··· Texto seleccionado ···
No es ningún secreto que la tierra gallega es reconocida mundialmente por tener una extensa variedad de productos autóctonos únicos que ponen en valor lo exclusivo de su localización geográfica. Sin embargo, la abundancia no es la única virtud del territorio gallego en lo que a cultivos se refiere. La gran adaptabilidad de nuestros terrenos hace que numerosos productos foráneos puedan cultivarse sin problemas en las explotaciones agrícolas de Galicia. Gracias a estas condiciones climatológicas únicas, algunos productos importados se han convertido en emblemas de nuestra propia cultura, como los archiconocidos pimientos de Padrón (o más bien, de Herbón), cuyas primeras semillas tuvieron su origen en la localidad mexicana de Tabasco.
El continente americano introdujo, en su momento, una gran cantidad de productos novedosos para la época. Si tenemos que elegir un cultivo que cambió para siempre la forma de alimentarnos en Galicia esa es, sin duda alguna, la patata. Su presencia inunda todo tipo de platos típicos, acompañando al pulpo o siendo uno de los protagonistas corales en el caldo gallego. ¿De dónde viene esta joya “subterránea”?
Un crecimiento lento pero imparable
Este tubérculo también comparte sus principios en tierras gallegas con los pimientos antes mencionados. Los primeros indicios de cultivos de patata en Galicia se remontan a antes de 1607, en la huerta del monasterio de Herbón. Así lo mencionan las memorias del Arzobispo de Santiago, indicando que la citada huerta "hizo plantar patatas el Sr. Arzobispo don Francisco Blanco (1574-1581); dieronse muchas pero muy bastardas", indicando que el cultivo de patatas ya tuvo lugar en Galicia en la segunda mitad del siglo XVI. Sin embargo, era un cultivo totalmente marginal y la relevancia de la patata gallega todavía tardaría en desvelarse.
··· Datos ···
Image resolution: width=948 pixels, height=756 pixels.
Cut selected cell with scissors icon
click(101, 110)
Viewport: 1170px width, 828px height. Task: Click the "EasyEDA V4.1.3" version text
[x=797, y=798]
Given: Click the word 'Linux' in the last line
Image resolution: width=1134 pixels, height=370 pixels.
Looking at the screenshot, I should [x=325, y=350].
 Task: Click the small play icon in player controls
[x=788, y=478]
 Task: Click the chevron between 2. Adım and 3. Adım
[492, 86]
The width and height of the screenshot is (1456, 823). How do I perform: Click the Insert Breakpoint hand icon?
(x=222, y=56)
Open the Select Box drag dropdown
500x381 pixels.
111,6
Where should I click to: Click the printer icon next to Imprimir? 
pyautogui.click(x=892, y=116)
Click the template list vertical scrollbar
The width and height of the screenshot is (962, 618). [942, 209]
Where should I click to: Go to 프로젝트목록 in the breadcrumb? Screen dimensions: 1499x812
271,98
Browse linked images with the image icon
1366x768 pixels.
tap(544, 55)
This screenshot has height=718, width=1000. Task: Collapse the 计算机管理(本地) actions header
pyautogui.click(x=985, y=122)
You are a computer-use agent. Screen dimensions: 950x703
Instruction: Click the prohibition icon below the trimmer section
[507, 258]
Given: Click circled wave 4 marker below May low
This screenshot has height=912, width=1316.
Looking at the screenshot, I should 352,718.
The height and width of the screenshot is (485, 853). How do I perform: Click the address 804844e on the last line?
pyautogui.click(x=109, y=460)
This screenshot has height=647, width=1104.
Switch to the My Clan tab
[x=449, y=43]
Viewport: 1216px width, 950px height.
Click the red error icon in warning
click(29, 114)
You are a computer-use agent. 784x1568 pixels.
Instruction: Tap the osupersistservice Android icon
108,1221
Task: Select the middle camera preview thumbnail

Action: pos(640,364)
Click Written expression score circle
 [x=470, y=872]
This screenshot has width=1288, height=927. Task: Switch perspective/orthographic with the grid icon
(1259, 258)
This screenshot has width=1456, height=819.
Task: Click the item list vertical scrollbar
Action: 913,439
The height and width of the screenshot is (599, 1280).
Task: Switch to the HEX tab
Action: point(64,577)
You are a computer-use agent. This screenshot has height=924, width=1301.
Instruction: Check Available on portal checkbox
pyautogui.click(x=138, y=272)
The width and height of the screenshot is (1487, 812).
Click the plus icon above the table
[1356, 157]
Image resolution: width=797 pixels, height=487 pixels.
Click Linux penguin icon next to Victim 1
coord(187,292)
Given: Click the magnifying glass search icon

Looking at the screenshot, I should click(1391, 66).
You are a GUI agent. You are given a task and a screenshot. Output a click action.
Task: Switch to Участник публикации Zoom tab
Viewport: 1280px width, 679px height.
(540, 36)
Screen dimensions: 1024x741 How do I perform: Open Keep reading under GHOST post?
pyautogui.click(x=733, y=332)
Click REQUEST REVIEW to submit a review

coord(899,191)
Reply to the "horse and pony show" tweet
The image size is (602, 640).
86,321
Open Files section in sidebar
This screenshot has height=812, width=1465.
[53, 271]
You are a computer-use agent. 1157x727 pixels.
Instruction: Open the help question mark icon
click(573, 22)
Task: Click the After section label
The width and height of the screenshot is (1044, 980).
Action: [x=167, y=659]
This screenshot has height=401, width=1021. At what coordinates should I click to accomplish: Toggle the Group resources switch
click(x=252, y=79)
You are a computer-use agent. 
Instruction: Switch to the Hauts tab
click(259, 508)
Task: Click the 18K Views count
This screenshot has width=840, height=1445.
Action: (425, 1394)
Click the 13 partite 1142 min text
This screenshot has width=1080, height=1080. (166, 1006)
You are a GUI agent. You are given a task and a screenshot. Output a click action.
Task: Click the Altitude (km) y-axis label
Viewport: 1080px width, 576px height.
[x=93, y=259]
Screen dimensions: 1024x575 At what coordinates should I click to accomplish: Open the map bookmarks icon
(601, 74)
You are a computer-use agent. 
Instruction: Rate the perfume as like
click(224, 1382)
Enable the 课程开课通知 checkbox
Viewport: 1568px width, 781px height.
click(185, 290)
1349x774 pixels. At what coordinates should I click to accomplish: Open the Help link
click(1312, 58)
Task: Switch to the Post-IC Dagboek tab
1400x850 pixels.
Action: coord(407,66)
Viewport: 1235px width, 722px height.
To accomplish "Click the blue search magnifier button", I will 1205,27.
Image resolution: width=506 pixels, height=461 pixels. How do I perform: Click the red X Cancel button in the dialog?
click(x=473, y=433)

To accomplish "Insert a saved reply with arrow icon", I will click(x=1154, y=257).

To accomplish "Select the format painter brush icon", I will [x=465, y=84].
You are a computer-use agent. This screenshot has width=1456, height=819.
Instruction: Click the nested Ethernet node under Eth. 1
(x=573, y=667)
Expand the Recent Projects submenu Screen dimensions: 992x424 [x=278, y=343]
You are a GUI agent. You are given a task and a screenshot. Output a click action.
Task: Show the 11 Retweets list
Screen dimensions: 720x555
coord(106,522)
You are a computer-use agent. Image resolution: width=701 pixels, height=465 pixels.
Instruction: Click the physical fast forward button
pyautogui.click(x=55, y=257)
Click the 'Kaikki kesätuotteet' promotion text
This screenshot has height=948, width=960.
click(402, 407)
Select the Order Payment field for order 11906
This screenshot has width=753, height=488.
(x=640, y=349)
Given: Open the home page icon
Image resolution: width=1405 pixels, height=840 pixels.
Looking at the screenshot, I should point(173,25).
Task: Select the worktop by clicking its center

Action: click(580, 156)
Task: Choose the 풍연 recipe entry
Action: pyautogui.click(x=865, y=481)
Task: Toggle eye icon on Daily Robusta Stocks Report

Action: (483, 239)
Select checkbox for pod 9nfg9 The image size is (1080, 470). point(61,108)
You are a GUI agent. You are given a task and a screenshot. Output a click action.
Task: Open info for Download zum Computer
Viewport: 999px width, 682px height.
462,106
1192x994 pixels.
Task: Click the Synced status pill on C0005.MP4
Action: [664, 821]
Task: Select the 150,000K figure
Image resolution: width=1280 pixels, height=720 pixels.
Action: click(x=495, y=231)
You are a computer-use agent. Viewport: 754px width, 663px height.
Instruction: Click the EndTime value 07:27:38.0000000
···
- _Ejercicios_
**A.** Cita el fragmento del texto sobre la patata en Galicia que comienza en "Un crecimiento lento" y termina en "tardaría en desvelarse.".
**B.** Localiza en las entradas todas las líneas que contienen la cadena "scrollbar" y cópialas tal cual.
El texto y las entradas son materiales independientes entre sí.

- _Respuestas completas_
**A.**
Un crecimiento lento pero imparable
Este tubérculo también comparte sus principios en tierras gallegas con los pimientos antes mencionados. Los primeros indicios de cultivos de patata en Galicia se remontan a antes de 1607, en la huerta del monasterio de Herbón. Así lo mencionan las memorias del Arzobispo de Santiago, indicando que la citada huerta "hizo plantar patatas el Sr. Arzobispo don Francisco Blanco (1574-1581); dieronse muchas pero muy bastardas", indicando que el cultivo de patatas ya tuvo lugar en Galicia en la segunda mitad del siglo XVI. Sin embargo, era un cultivo totalmente marginal y la relevancia de la patata gallega todavía tardaría en desvelarse.

**B.**
Click the template list vertical scrollbar
Task: Click the item list vertical scrollbar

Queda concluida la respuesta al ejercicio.